▶ [Your task]
Reproduce every one of the records below line for line, without changing anything.

(Text and item location records)
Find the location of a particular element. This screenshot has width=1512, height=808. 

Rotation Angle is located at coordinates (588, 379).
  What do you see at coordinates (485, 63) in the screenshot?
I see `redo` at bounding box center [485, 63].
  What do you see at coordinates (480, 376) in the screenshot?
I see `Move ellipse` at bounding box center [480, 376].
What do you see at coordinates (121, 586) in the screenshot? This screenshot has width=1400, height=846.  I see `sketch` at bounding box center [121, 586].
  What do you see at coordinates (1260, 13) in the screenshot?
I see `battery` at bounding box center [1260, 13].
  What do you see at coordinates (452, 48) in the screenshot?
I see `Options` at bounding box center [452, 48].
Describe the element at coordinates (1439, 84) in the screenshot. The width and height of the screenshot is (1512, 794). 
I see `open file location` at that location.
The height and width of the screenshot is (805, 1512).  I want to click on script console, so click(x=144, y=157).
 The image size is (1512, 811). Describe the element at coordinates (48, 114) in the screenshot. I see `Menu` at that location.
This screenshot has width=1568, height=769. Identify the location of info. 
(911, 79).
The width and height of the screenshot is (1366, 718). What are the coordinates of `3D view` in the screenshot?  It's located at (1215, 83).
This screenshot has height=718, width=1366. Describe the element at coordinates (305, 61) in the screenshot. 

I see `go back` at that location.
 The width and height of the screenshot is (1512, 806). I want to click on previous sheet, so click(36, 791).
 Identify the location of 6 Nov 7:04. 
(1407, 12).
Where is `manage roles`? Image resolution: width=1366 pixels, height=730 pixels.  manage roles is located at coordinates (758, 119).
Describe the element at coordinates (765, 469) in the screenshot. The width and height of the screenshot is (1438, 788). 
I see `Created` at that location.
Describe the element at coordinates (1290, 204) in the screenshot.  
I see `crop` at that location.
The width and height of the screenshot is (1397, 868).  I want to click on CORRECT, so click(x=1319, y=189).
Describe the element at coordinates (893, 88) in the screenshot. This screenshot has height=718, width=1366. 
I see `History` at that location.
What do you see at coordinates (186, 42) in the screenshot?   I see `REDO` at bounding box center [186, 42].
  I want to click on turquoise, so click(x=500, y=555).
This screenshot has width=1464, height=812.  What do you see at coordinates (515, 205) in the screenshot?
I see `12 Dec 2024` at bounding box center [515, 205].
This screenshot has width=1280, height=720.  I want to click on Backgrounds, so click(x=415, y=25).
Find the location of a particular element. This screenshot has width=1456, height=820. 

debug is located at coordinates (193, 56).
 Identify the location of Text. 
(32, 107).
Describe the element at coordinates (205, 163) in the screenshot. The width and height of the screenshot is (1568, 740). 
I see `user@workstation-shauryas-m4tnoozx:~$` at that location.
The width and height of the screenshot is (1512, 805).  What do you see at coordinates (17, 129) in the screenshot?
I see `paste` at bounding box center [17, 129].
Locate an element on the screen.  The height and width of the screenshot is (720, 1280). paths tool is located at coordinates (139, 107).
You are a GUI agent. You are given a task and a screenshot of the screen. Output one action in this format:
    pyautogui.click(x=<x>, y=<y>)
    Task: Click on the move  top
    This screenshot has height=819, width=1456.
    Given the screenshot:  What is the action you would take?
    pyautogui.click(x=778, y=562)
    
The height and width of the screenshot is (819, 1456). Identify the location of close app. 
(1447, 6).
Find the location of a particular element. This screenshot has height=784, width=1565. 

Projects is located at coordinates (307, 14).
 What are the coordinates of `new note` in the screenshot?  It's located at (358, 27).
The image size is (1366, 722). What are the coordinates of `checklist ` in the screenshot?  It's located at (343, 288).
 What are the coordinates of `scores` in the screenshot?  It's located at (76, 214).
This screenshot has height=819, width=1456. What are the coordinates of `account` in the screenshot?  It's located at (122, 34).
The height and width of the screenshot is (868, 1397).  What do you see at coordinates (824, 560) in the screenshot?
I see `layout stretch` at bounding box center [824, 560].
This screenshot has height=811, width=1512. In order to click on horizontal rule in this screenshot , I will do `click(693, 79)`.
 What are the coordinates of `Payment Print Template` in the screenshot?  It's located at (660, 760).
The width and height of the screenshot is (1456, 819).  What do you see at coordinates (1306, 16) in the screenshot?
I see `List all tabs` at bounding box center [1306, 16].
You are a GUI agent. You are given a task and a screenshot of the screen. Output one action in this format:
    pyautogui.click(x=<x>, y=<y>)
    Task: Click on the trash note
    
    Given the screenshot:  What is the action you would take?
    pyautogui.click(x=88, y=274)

▶ [Solution]
Find the location of a particular element. This screenshot has width=1512, height=808. 

Rotation Angle is located at coordinates (588, 379).
  What do you see at coordinates (485, 63) in the screenshot?
I see `redo` at bounding box center [485, 63].
  What do you see at coordinates (480, 376) in the screenshot?
I see `Move ellipse` at bounding box center [480, 376].
What do you see at coordinates (121, 586) in the screenshot? This screenshot has width=1400, height=846.  I see `sketch` at bounding box center [121, 586].
  What do you see at coordinates (1260, 13) in the screenshot?
I see `battery` at bounding box center [1260, 13].
  What do you see at coordinates (452, 48) in the screenshot?
I see `Options` at bounding box center [452, 48].
Describe the element at coordinates (1439, 84) in the screenshot. The width and height of the screenshot is (1512, 794). 
I see `open file location` at that location.
The height and width of the screenshot is (805, 1512).  I want to click on script console, so click(x=144, y=157).
 The image size is (1512, 811). Describe the element at coordinates (48, 114) in the screenshot. I see `Menu` at that location.
This screenshot has width=1568, height=769. Identify the location of info. 
(911, 79).
The width and height of the screenshot is (1366, 718). What are the coordinates of `3D view` in the screenshot?  It's located at (1215, 83).
This screenshot has height=718, width=1366. Describe the element at coordinates (305, 61) in the screenshot. 

I see `go back` at that location.
 The width and height of the screenshot is (1512, 806). I want to click on previous sheet, so click(36, 791).
 Identify the location of 6 Nov 7:04. 
(1407, 12).
Where is `manage roles`? Image resolution: width=1366 pixels, height=730 pixels.  manage roles is located at coordinates (758, 119).
Describe the element at coordinates (765, 469) in the screenshot. The width and height of the screenshot is (1438, 788). 
I see `Created` at that location.
Describe the element at coordinates (1290, 204) in the screenshot.  
I see `crop` at that location.
The width and height of the screenshot is (1397, 868).  I want to click on CORRECT, so click(x=1319, y=189).
Describe the element at coordinates (893, 88) in the screenshot. This screenshot has height=718, width=1366. 
I see `History` at that location.
What do you see at coordinates (186, 42) in the screenshot?   I see `REDO` at bounding box center [186, 42].
  I want to click on turquoise, so click(x=500, y=555).
This screenshot has width=1464, height=812.  What do you see at coordinates (515, 205) in the screenshot?
I see `12 Dec 2024` at bounding box center [515, 205].
This screenshot has width=1280, height=720.  I want to click on Backgrounds, so click(x=415, y=25).
Find the location of a particular element. This screenshot has width=1456, height=820. 

debug is located at coordinates (193, 56).
 Identify the location of Text. 
(32, 107).
Describe the element at coordinates (205, 163) in the screenshot. The width and height of the screenshot is (1568, 740). 
I see `user@workstation-shauryas-m4tnoozx:~$` at that location.
The width and height of the screenshot is (1512, 805).  What do you see at coordinates (17, 129) in the screenshot?
I see `paste` at bounding box center [17, 129].
Locate an element on the screen.  The height and width of the screenshot is (720, 1280). paths tool is located at coordinates (139, 107).
You are a GUI agent. You are given a task and a screenshot of the screen. Output one action in this format:
    pyautogui.click(x=<x>, y=<y>)
    Task: Click on the move  top
    This screenshot has height=819, width=1456.
    Given the screenshot:  What is the action you would take?
    pyautogui.click(x=778, y=562)
    
The height and width of the screenshot is (819, 1456). Identify the location of close app. 
(1447, 6).
Find the location of a particular element. This screenshot has height=784, width=1565. 

Projects is located at coordinates (307, 14).
 What are the coordinates of `new note` in the screenshot?  It's located at (358, 27).
The image size is (1366, 722). What are the coordinates of `checklist ` in the screenshot?  It's located at (343, 288).
 What are the coordinates of `scores` in the screenshot?  It's located at (76, 214).
This screenshot has height=819, width=1456. What are the coordinates of `account` in the screenshot?  It's located at (122, 34).
The height and width of the screenshot is (868, 1397).  What do you see at coordinates (824, 560) in the screenshot?
I see `layout stretch` at bounding box center [824, 560].
This screenshot has height=811, width=1512. In order to click on horizontal rule in this screenshot , I will do `click(693, 79)`.
 What are the coordinates of `Payment Print Template` in the screenshot?  It's located at (660, 760).
The width and height of the screenshot is (1456, 819).  What do you see at coordinates (1306, 16) in the screenshot?
I see `List all tabs` at bounding box center [1306, 16].
You are a GUI agent. You are given a task and a screenshot of the screen. Output one action in this format:
    pyautogui.click(x=<x>, y=<y>)
    Task: Click on the trash note
    
    Given the screenshot:  What is the action you would take?
    pyautogui.click(x=88, y=274)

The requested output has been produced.